Testo e foto di Paolo Rausa
All’approssimarsi del Ferragosto si corre al mare, a rinfrescarsi. A meno che non si arrivi dal profondo sud, Salento, circondato dal mare, terra riarsa, attraversata dai ritmi della taranta. Da Milano, nel cuore della pianura padana, si può andare ovunque. Verso est, siamo attratti da una terra che ci sfugge. Generosa, come la sua gente, ma anche dolorosa per i fatti di storia anche recenti. Storie di confini, scorribande nel corso dei secoli, ma anche opportunità come l’idea di metteleuropea rilanciata dal germanista Claudio Magris e propalata dal giornalista Paolo Rumiz, triestino e di nonno austriaco. Vado indietro con la memoria, al 1980. Volontario in Irpinia, dolorosamente colpita dal sisma. Ho dato una mano nella raccolta e distribuzione delle derrate alimentari, nella logistica. Ho seguito poi le difficoltà della ricostruzione. In quel periodo, nel 1976, una terra nel nord Est dell’Italia, la Carnia, era stata investita da una tremenda onda o scia sismica. Paesi interi rasi al suolo. Uno fra questi, Venzone, medievale che aveva conservato doppia cinta muraria e l’impianto stradale originario, sopra Udine e vicino al confine austriaco, era stato ricostruito e in particolare il Duomo di S. Andrea.
Nessun ingegnere o architetto avrebbe scommesso sulla sua anastilosi. I cittadini numerano le pietre e le composero nel campo sportivo. Da qui una per una sulle rovine che si innalzarono, miracolosamente, nel nuovo tempio cristiano. Un paese che vanta l’orgoglio della sua storia e dei suoi monumenti, che cura il territorio come il proprio corpo! Ora straordinariamente dipinto dal viola della lavanda. Da Venzone a Cividale del Friuli, Forum Iulii, che vanta come ‘conditor’ Giulio Cesare.
La capitale dei Longobardi d’Italia ospita nel Museo Archeologico Nazionale oggetti d’uso quotidiano, monili e codici di questa popolazione che giungeva dal nord Europa e che si espanse in pianura padana facendo di Pavia la capitale del regno e fino a sud, a Benevento, divenendo cristiana, e venendo a contrasti con franchi e bizantini.
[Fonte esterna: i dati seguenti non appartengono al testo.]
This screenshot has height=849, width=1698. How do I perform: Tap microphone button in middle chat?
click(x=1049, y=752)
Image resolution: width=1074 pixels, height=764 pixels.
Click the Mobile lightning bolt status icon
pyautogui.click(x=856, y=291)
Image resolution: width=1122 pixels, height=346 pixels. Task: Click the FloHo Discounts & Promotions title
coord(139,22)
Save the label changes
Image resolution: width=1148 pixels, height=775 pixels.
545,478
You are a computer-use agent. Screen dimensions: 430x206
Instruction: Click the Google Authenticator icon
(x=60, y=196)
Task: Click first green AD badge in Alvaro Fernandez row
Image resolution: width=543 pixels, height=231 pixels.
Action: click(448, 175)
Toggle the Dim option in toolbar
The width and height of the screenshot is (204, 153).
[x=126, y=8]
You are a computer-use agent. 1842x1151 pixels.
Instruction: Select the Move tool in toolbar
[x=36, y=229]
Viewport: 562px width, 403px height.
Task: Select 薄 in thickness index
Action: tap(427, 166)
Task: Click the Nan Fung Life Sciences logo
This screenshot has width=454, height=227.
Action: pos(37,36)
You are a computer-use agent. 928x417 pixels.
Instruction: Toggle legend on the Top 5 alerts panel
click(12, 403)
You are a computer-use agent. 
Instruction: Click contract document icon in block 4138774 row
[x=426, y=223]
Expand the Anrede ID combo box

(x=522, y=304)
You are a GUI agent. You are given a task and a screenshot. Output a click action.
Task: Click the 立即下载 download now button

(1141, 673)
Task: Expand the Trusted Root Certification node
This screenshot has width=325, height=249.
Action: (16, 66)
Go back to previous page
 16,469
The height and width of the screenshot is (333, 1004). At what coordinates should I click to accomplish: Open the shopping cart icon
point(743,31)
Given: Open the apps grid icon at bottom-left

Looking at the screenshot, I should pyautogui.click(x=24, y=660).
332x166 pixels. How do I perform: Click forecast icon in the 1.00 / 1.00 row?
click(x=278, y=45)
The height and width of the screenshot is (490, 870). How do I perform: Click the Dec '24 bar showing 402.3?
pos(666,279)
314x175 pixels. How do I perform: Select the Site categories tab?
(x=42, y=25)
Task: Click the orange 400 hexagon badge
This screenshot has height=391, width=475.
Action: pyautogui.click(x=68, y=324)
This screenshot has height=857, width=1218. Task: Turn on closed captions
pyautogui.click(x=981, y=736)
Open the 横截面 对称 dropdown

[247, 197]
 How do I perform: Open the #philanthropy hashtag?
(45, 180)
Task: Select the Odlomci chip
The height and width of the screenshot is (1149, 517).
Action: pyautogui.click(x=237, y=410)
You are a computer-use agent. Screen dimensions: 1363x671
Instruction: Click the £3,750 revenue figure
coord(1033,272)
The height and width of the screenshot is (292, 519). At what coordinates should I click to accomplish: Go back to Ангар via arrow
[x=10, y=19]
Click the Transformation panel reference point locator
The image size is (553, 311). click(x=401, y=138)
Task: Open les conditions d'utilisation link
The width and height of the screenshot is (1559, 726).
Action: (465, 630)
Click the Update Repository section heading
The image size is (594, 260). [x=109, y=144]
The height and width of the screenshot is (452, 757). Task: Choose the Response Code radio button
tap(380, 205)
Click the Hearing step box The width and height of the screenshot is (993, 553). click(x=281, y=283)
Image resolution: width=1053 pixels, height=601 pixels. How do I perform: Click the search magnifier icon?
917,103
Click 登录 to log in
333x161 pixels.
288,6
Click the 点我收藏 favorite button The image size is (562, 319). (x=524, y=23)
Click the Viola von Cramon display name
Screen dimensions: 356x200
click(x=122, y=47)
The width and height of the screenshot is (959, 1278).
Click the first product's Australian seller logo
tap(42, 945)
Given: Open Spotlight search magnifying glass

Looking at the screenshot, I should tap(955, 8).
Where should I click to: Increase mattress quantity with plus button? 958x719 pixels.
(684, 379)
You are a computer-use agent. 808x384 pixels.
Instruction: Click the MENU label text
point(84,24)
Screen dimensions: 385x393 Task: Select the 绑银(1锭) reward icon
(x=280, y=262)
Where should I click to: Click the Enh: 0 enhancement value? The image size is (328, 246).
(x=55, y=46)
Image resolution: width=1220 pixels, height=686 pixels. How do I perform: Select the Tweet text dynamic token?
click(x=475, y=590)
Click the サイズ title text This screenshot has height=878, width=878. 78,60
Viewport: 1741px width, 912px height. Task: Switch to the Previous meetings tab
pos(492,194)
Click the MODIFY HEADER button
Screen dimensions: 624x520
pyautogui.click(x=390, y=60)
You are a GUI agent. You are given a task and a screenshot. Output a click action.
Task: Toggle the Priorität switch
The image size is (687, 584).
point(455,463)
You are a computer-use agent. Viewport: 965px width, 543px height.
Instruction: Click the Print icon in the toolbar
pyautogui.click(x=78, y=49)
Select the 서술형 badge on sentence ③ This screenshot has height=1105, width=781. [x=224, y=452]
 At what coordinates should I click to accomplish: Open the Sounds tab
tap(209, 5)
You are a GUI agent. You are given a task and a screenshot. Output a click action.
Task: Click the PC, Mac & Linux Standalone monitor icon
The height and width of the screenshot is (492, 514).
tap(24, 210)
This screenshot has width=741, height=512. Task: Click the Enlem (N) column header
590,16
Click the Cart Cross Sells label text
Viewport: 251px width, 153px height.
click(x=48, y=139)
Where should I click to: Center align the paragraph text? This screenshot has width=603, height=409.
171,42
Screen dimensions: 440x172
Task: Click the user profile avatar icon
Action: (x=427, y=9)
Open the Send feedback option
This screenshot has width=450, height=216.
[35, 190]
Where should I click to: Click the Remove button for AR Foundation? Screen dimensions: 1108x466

Una bella cittadina, che ha conteso ad Udine e ad Aquileia la primazia politica e religiosa, una città nobile ed elegante nelle piazze e nei caffè che la invadono.
Per raggiungere Aquileia si punta a sud, caposaldo della via Postumia che giungeva da Genova. Molto cara ai romani e allo stesso Giulio Cesare. Lo testimoniano i resti del foro, del porto fluviale e i numerosissimi monumenti funebri, i pavimenti a mosaico e i vetri multicolori e dalle forme più varie, gli oggetti d’ambra, che qui venivano lavorati ed esportati in tutto l’impero, conservati nel Museo archeologico. Una eredità raccolta dalla Chiesa nella funzione del Patriarcato. Ne è testimone la cattedrale romanica, costruita su una precedente chiesa altomedievale con pavimento a mosaico. Realtà che subirono le invasioni dei popoli dell’Europa orientale e dell’Asia, come gli Unni di Attila. E poi crebbero sotto la protezione della Repubblica di Venezia. Tergeste, Trieste, allunga l’influenza italica a est, sul mare verso l’Istria e a nord, porto di grande importanza per l‘impero austroungarico.
Città di frontiera, che raccoglie nei suoi caffè letterari quel clima di visione ultranazionale tipico di chi aspira a ritenere la città ombelico del mondo irradiante venti di pace. Invece subì i venti di guerra della prima e della seconda con le feroci reazioni sul Carso, le foibe, le lotte intestine, che avevano già avuto il battesimo di sangue sulle malghe di Porzùs.
Il colle di San Giusto con la cattedrale e il castello domina la città, che si sviluppa sulla parte bassa, ampiamente utilizzata dai romani che vi avevano eretto l’arco di epoca augustea e costruito un teatro dalla capacità di 6.000 posti. Ma è nella parte moderna, in quella piazza straordinaria che è chiamata ‘Unità d’Italia’ che fa mostra di sé, la città che vuole abbracciare tutta la penisola con la sua ampiezza. Un viaggio che merita altri e importanti approfondimenti che riguardano per es. il ruolo di snodo della comunità ebraica verso la terra promessa. La fuga e la possibilità di nuove prospettive, di una nuova vita, anche per chi resta se solo si riesca ad affermare quello spirito transfrontaliero che ha da sempre costituito la sua ricchezza, di una terra che trova espressione anche in quel fluido d’oro che è il friulano.